There is a huge sense of nervousness in much of the developing world: people there are watching some of the richest nations scramble for doses after buying up huge numbers of vaccines in advanced purchase agreements before they were even proven effective.

Dr. Nashwa Ahmad from the South City Hospital in Karachi, Pakistan, told CNN that she and her colleagues have been waiting for weeks to hear of news of access to vaccines.

"That means our healthcare workers still have to continue to do their jobs for endless hours without the protection of the vaccines. It's very difficult," she said.

Meanwhile, rich nations are continuing to expand their already large advance purchase agreements. The UK has secured more than 360 million doses in advance and plans to buy more than 150 million between from Johnson & Johnson and Valneva. That would be enough to cover nearly four times its entire population.

The EU has secured almost 1.6 billion doses, enough to cover the population three times. Other countries are also overstocking. Canada, for example, has purchased enough to cover its population almost four times its size.

At the World Economic Forum hosted remotely from Davos, Switzerland last week, South African President Cyril Ramaphosa slammed rich nations for hoarding, and urged them to share them with the world's most vulnerable.

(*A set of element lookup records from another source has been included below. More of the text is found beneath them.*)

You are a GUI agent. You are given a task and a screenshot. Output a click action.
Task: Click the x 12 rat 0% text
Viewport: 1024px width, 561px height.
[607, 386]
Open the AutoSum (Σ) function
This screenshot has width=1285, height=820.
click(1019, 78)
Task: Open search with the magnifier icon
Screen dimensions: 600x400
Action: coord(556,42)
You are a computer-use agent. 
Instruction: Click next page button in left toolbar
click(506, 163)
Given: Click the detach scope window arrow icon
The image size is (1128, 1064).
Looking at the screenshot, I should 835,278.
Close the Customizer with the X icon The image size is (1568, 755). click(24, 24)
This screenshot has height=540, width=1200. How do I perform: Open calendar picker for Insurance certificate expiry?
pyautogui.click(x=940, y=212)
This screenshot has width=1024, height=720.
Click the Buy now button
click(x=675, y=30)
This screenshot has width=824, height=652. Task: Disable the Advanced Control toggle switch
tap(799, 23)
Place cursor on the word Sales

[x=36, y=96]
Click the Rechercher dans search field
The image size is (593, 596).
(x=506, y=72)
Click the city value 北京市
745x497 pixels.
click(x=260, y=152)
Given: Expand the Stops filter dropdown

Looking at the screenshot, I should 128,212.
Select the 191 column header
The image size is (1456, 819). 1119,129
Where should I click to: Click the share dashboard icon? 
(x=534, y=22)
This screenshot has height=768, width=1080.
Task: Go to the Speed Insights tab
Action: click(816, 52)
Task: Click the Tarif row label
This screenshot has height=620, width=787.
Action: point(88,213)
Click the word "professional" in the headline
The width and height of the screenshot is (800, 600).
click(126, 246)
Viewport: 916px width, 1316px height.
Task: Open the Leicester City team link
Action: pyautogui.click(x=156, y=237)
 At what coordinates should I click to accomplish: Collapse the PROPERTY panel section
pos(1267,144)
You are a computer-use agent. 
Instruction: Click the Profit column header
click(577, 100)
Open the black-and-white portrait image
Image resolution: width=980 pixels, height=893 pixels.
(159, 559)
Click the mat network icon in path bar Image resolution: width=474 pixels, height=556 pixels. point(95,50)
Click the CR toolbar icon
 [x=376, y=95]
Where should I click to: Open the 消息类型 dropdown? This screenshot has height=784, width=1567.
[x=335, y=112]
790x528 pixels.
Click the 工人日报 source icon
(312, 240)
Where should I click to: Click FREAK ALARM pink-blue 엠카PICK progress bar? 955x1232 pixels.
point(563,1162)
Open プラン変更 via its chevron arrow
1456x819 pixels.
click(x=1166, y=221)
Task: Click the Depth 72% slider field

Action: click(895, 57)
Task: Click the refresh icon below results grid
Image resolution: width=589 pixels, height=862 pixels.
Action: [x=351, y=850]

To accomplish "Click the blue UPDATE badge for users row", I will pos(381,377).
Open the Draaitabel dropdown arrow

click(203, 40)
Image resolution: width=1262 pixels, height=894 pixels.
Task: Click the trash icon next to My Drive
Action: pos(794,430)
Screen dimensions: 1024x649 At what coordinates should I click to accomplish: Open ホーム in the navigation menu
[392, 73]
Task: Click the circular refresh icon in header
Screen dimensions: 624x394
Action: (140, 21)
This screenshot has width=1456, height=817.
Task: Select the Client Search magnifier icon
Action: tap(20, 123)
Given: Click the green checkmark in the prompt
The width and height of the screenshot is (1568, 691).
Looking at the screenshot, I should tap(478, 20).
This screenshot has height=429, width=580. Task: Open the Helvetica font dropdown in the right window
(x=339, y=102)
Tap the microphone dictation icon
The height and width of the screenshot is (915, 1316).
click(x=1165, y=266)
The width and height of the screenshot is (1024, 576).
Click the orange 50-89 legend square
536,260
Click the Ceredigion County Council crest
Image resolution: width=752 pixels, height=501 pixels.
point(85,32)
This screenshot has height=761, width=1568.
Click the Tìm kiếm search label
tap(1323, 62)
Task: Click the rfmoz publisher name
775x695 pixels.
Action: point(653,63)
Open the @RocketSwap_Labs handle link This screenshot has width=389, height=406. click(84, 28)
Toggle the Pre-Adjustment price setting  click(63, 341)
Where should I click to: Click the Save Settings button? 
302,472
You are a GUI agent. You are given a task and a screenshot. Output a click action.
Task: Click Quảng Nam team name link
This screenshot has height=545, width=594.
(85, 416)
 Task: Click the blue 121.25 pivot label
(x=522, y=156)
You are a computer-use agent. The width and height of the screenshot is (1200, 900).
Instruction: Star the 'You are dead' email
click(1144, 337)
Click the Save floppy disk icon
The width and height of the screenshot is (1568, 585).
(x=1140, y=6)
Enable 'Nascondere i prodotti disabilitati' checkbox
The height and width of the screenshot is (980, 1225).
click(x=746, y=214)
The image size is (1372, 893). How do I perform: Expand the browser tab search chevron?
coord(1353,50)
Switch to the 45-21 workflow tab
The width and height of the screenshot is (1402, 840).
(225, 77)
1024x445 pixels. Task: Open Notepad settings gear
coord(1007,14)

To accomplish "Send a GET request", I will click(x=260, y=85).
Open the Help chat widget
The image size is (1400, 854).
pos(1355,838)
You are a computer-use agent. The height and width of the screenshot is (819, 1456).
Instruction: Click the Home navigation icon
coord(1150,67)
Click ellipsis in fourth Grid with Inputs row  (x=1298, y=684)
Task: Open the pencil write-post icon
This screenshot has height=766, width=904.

"Some countries have even gone beyond and acquired up to four times what their population needs, and that was aimed at hoarding these vaccines. And now this is being done to the exclusion of other countries in the world that most need this," he said.

In anticipation of this problem, the COVAX initiative was established in June last year with the aim of making 2 billion vaccine doses available to be distributed to parts of the world where there were gaps, largely in the global south. Even that will only cover around 20% of people in each eligible country. Indeed, the same rich nations accused of hoarding are donating to the scheme, with the UK being the largest single-country donor.

The tussles for supplies have renewed calls for all countries to work within a centralized system to avoid this uneven distribution of Covid-19 shots.

"While many have commendably contributed large sums of money to COVAX, they undermine its effectiveness, and the overall effort to end the pandemic as rapidly as possible for everyone, when they simultaneously engage in vaccine hoarding," Obiora Okafor, the UN's independent expert on human rights and international solidarity, said in a statement recently.

But there appears to be little hope of that actually happening. Even the WHO -- whose chief in September said initial vaccines should reach "some people in all countries, rather than all people in some countries" -- appears to have lost hope of a truly collaborative response.

When asked by CNN at a press briefing whether the UK should be allowed to oblige AstraZeneca to provide it with vaccine doses first, WHO Regional Director for Europe Hans Kluge said that "solidarity does not necessarily mean that each country in the world starts at exactly at the same moment."